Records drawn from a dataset
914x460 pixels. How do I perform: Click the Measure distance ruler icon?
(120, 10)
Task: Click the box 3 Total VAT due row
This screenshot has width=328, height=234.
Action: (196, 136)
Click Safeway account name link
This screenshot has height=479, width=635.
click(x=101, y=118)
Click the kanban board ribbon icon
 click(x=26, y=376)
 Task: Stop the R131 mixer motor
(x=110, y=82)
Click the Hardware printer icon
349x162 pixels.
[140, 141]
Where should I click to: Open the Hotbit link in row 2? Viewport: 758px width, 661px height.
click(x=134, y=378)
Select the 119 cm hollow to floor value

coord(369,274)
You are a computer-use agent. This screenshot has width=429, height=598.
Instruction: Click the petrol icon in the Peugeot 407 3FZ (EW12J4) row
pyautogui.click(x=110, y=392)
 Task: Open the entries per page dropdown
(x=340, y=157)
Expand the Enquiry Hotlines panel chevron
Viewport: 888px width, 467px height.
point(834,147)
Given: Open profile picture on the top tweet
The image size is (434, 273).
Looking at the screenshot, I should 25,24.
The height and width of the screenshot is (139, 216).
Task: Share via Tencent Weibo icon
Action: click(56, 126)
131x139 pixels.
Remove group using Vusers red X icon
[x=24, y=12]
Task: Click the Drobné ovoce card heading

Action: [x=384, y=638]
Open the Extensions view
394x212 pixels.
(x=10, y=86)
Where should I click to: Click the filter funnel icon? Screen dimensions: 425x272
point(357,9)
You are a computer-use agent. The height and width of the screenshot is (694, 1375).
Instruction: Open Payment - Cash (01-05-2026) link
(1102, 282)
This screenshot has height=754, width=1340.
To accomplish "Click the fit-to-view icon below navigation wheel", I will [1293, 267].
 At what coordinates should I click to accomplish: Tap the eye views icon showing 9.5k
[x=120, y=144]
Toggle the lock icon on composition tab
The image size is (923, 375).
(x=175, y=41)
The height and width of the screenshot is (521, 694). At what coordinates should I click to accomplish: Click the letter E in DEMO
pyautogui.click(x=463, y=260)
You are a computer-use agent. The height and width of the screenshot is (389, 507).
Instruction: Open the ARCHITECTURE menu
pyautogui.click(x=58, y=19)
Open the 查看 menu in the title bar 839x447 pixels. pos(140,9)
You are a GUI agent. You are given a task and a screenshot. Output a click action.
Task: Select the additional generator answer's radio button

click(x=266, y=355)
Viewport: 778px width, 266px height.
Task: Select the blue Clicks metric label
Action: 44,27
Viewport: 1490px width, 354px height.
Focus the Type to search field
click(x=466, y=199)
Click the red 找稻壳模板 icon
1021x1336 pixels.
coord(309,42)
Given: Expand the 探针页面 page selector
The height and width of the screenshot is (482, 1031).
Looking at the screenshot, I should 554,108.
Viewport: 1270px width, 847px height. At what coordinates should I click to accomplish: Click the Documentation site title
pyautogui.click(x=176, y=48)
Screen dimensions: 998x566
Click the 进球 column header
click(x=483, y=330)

→ **Work instructions**
What is needed is every line from the start of the entries through the line containing "Click Safeway account name link", returned word for word and nothing else.

→ **Expected answer**
914x460 pixels. How do I perform: Click the Measure distance ruler icon?
(120, 10)
Task: Click the box 3 Total VAT due row
This screenshot has width=328, height=234.
Action: (196, 136)
Click Safeway account name link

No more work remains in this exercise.